Such emotional firmness in a 16 year-old was remarkable. But Luava didn't know what else to do. She had no intention of joining the Westboro family cult and raising children in that kind of environment, she says. And she Mark wouldn't leave. Meanwhile, one can only imagine the kind of talk this generated among the deeper keels in Luava's cheerleading set. She was certainly a girl with a foot in both worlds.
After the break-up, reportedly neither Mark nor Luava slept or ate for days. "I walked around in a fog," says Mark.
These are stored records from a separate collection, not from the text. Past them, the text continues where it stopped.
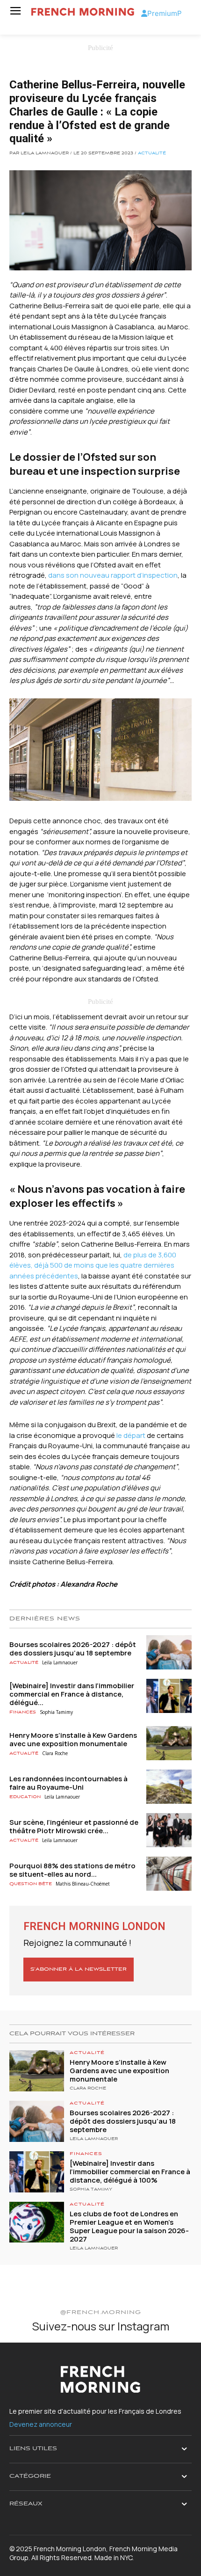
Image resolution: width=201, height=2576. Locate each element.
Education (25, 1797)
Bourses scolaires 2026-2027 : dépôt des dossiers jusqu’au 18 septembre (72, 1649)
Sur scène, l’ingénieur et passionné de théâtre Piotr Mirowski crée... (73, 1826)
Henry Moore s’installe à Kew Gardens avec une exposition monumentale (73, 1739)
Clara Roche (55, 1753)
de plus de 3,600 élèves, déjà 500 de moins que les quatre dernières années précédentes (92, 1265)
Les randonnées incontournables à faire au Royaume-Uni (68, 1783)
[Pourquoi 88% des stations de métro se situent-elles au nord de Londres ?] (169, 1874)
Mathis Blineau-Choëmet (83, 1883)
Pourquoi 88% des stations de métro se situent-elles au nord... (72, 1870)
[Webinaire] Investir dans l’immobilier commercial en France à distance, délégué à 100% (130, 2171)
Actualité (152, 153)
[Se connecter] (144, 13)
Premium (162, 13)
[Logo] (82, 12)
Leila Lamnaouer (60, 1662)
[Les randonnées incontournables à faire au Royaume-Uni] (169, 1787)
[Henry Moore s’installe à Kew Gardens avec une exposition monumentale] (169, 1743)
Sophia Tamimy (56, 1712)
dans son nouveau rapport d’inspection (113, 575)
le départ (130, 1435)
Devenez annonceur (40, 2424)
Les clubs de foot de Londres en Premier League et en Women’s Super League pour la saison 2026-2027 (129, 2226)
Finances (22, 1712)
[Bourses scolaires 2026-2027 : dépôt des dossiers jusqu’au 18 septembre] (169, 1652)
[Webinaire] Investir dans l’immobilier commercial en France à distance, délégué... (71, 1694)
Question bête (30, 1884)
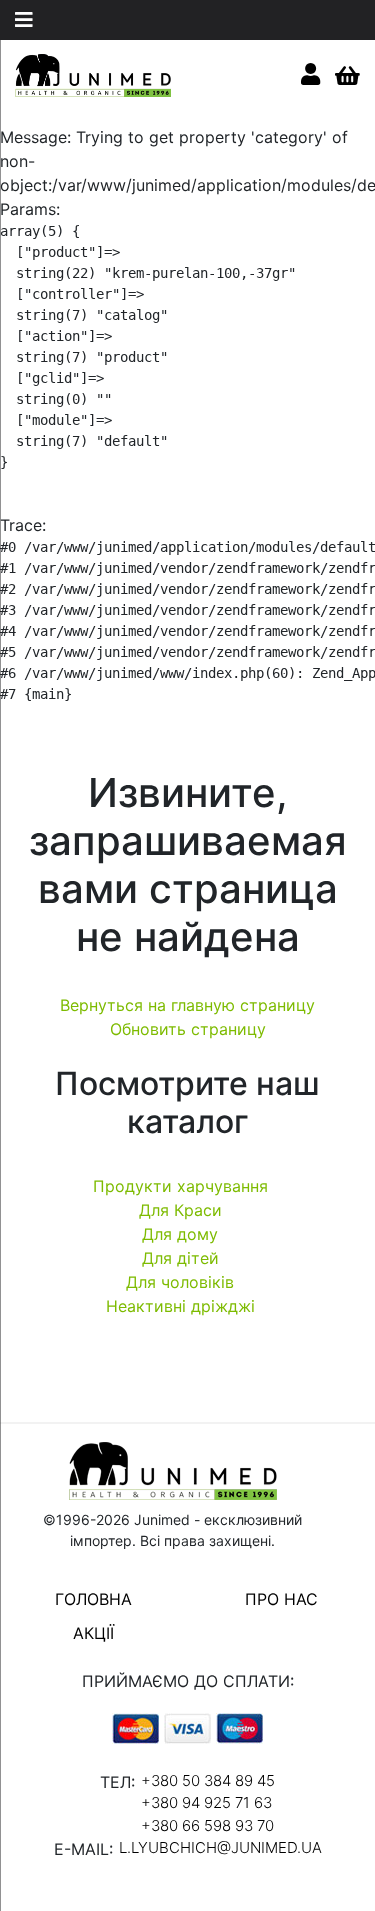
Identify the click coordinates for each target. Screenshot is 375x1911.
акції (93, 1633)
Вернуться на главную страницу (187, 1005)
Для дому (180, 1234)
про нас (281, 1599)
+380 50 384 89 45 (208, 1780)
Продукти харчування (180, 1186)
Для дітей (180, 1258)
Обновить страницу (188, 1029)
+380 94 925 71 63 (206, 1802)
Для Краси (180, 1210)
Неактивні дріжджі (180, 1306)
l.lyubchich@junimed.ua (220, 1847)
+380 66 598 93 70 (207, 1825)
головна (93, 1599)
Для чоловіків (180, 1282)
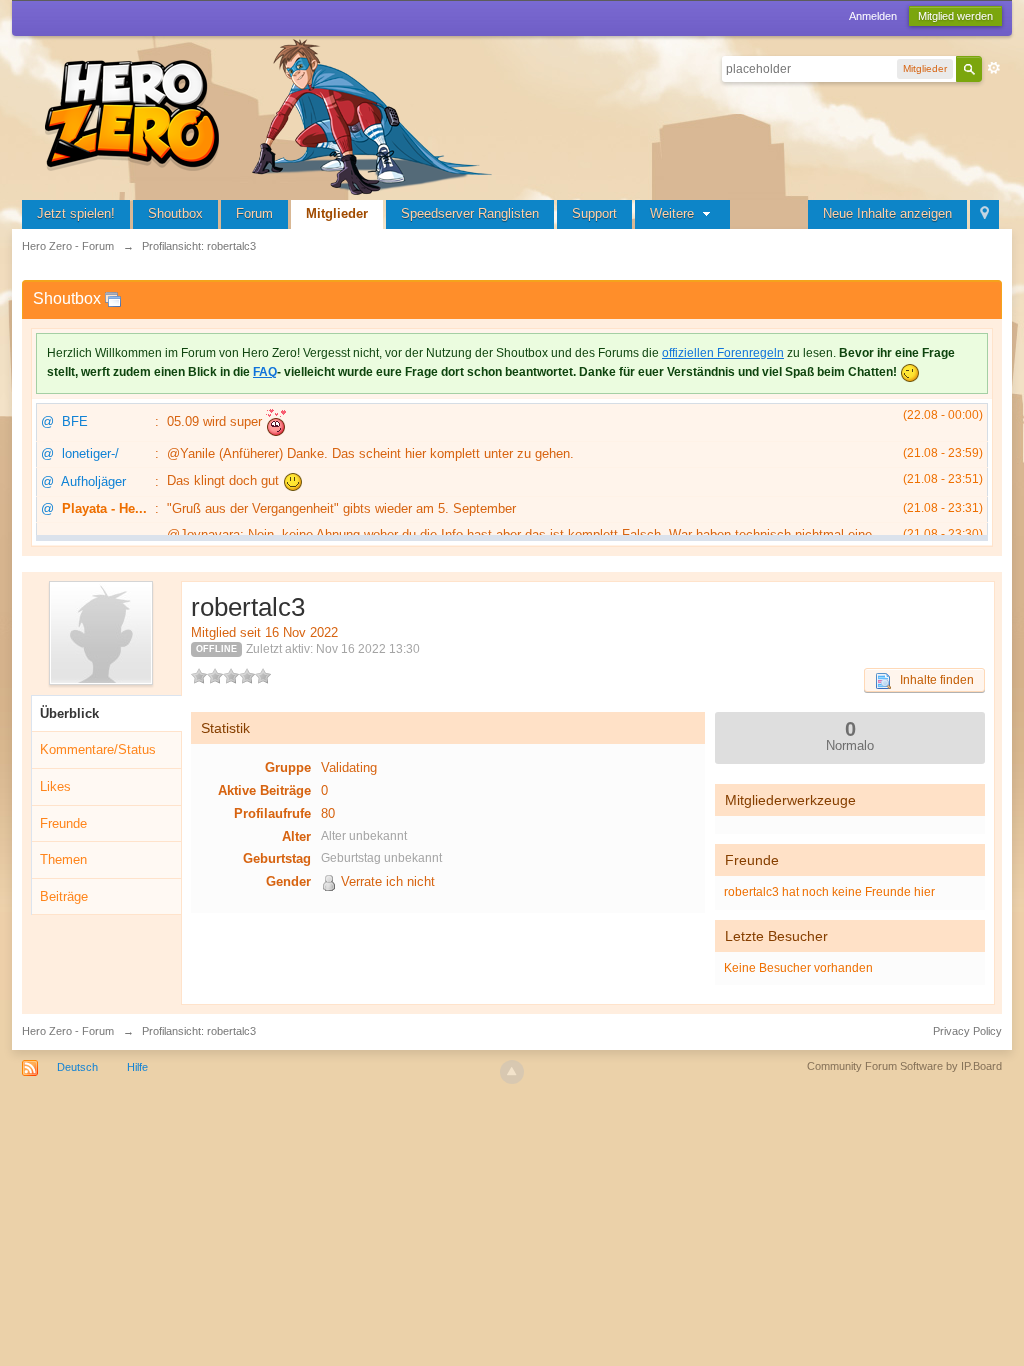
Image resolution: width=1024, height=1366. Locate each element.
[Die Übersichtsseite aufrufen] (272, 114)
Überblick (69, 713)
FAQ (265, 372)
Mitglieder (337, 213)
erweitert (994, 68)
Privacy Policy (967, 1031)
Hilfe (137, 1067)
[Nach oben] (512, 1072)
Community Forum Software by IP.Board (904, 1066)
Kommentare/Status (98, 749)
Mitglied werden (955, 16)
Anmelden (873, 16)
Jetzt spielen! (76, 213)
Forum (254, 213)
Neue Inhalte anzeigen (887, 213)
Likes (55, 786)
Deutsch (77, 1067)
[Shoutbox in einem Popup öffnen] (113, 298)
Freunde (63, 823)
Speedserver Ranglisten (470, 213)
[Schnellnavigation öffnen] (984, 214)
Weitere (674, 213)
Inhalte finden (932, 680)
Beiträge (64, 896)
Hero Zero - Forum (68, 1031)
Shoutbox (175, 213)
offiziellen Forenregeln (723, 353)
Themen (63, 859)
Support (594, 213)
Then he found out he would get a 'B' instead of an 'A' in one of his courses at Washburn. "That meant I was in for more trouble," he adds. "Somehow, the idea my father might now hurt my body after making my heart so miserable...it just seemed insane and ridiculous...and if all this misery was to please God, I was beginning to think it was awfully mean and petty for a Being that had created such a majestic universe... "And that's when I began to hope Luava might be right. That God was a loving God, and not full of hate like my father...and that if He was made of love...then he wouldn't send me to hell for loving her so much, would He? "So I did it. "I just grabbed some clothes and went to a friend's house. He'd told me if I ever wanted to leave, I'd be welcome to stay with his family the first few days. I just showed up on their doorstep and they took me in."
Mark pauses. "It might seem funny now, but those were the most terrifying hours of my life. I lay awake most of the night in their guest room, in cold, absolutely cold terror. Waiting for God to take me. Afraid if I fell asleep, I'd wake up in hell. Literally. The ultimate nightmare. "But I didn't. I woke up in the same bed the next morning. It was then I realized God might be nicer and the world bigger than my father had taught." Mark landed on his feet, renting a room from a retired couple and working, first as a busboy, then as a salesman in a downtown shoestore. He and Luava were re-united, dating on weekend and talking every night on the phone.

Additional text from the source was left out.